* [Data for review]

----------

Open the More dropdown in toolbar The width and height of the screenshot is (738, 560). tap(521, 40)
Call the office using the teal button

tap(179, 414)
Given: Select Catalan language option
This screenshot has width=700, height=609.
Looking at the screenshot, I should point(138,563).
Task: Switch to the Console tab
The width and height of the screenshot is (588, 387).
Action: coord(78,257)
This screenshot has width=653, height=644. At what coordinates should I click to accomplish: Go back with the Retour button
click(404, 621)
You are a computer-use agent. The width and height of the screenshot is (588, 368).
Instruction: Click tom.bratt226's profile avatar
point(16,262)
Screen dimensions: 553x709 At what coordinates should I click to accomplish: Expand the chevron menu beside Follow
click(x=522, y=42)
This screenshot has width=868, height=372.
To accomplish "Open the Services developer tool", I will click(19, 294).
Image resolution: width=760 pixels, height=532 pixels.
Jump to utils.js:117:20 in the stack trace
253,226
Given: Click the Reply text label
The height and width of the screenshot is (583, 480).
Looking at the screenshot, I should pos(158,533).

----------

* [Task item] Scan the material above for lines that contain the string "Given", and copy each such line.

* [Result]
Given: Select Catalan language option
Given: Click the Reply text label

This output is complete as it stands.